Obviously, I’m looking at taking a long weekend off all work-related bits and pieces this weekend to make the most of my 25th Birthday, for which I have so far studiously avoided planning anything.  It’s a little sad, I have to say, to not be able to celebrate things properly, but I’m actually so glad to be here to see it and to be able to share it with all my family and friends, whether I get to see them or not, that it’s not got me down as much as one might expect it to.

I’ll be sure to chart progress of the other work I do manage to achieve this week on here once I’ve got there, but I’ll hold back from jumping the gun and shouting about my plans for the week for now.  I’ve learned my lesson.

Jinx?

I’ve never really but much truck in jinxes, or quirky twists of fate, but I’m struggling to convince myself that I haven’t jinxed myself all over again.

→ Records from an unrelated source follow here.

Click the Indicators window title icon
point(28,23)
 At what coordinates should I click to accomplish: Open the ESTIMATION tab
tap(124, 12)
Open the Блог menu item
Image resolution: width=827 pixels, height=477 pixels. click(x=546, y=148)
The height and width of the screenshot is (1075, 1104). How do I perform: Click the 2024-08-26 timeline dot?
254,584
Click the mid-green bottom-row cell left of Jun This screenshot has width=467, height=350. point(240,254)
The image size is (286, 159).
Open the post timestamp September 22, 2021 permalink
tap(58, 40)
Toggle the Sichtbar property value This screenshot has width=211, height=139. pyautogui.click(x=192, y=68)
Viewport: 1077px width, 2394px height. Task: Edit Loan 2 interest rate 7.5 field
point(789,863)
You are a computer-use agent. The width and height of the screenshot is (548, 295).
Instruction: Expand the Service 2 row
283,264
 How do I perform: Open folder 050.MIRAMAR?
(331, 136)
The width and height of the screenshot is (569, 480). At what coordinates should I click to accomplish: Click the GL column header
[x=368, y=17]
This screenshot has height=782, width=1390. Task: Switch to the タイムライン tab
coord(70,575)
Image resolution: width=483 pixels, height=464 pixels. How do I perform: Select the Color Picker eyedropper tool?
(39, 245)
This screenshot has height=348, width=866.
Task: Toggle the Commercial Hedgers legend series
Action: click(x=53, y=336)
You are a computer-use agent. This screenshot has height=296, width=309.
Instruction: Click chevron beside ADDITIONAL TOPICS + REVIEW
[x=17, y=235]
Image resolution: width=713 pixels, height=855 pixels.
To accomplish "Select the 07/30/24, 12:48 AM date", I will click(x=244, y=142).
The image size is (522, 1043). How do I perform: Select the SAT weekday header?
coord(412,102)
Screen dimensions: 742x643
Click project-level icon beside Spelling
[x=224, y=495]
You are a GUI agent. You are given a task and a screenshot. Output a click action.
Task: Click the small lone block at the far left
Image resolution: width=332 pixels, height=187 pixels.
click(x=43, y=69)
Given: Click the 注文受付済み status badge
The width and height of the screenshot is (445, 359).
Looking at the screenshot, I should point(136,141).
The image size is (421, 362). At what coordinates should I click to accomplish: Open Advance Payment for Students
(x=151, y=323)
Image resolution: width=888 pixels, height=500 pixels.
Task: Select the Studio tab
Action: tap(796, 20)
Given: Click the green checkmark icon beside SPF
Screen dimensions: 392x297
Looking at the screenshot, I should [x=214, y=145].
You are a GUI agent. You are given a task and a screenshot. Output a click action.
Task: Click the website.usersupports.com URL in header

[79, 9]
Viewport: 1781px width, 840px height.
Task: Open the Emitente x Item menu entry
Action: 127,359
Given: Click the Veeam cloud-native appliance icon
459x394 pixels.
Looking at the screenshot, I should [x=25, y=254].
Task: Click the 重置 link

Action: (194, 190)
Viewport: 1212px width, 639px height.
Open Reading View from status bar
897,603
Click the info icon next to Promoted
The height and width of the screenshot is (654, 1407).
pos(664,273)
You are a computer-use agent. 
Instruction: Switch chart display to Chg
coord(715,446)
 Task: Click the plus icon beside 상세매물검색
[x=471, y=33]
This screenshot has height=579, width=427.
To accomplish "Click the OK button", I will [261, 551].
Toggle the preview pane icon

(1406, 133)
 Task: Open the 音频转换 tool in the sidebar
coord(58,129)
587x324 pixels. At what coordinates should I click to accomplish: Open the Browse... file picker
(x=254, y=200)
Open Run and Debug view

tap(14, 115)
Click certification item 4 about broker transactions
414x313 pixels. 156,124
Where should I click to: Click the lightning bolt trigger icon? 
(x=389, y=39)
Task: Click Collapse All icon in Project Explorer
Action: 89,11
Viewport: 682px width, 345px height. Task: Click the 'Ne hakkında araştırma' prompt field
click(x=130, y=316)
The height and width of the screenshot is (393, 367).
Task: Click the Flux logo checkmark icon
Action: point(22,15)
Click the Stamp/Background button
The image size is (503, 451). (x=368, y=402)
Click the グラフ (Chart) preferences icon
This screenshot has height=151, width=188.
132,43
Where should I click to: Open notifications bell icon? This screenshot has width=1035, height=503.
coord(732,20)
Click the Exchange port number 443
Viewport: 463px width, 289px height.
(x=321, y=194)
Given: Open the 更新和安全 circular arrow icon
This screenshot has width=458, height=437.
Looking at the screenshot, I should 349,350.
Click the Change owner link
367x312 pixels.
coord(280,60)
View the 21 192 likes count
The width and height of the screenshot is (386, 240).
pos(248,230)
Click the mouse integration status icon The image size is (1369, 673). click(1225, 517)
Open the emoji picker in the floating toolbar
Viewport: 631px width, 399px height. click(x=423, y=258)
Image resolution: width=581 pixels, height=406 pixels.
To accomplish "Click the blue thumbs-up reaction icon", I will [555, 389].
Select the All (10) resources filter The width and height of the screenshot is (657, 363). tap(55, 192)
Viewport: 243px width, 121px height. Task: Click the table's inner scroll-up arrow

It seems that whenever I talk about what projects I’ve got going on and what I’m getting accomplished and what I hope to achieve, I take a huge dip in the form the next day.  It happened back in March/April when I was excited about pushing forward after Laughter for Life, and it’s happened again this week, after I proclaimed my success at getting back to writing.

Ironic, really, I suppose, considering I wrote so specifically on the ups and downs of life and how I could cope with whatever was being thrown at me.  People call it tempting fate, something I’ve never really agreed with, but am starting to question my conviction.

The concerning thing about times like this is that you never quite know where it’s going.  It’s the same for most things in life, I suppose, but it seems all the more important when reserves are low and the littlest molehill can so rapidly escalate to the mightiest mountain.

The last couple of days I’ve been under the weather – nothing too drastic, just very tired, low on energy and slightly achey.  My head is swimming a bit with a feeling like I’m getting a cold, but I know that it’s more than likely just hay-fever, which I suffer from every year and always starts out feeling like I’m getting a cold.

So more than likely, there’s nothing really wrong at the moment – my chest, although slightly more productive than usual, isn’t causing me significant problems, and the only real “symptom” of anything wrong is a little glandular swelling, which is more than likely hay-fever related.

That knowledge, however, doesn’t work to exclude the possiblity that things could be on a downward slope.  More often than not, in the past, all this would hang around for a few days and make me feel a little rubbish, then sort itself out and go away.  Now, though, everything carries a greater significance.

It’s hard, at times like these, not to worry about what comes next, but at the same time, my mind is bugged by the knowledge that the more positive I stay, the less likely anything is to take hold and drag me down for proper.  I don’t want to sound like a crazy “mind-over-matter” nut-job, but I strongly believe that your mind can influence your body in more significant ways than people always consider.

So I’m spending my time at the moment in bed, resting, trying to take on as many calories and possible and make sure that whatever has got me on a slow-down doesn’t become something which puts me at a stop.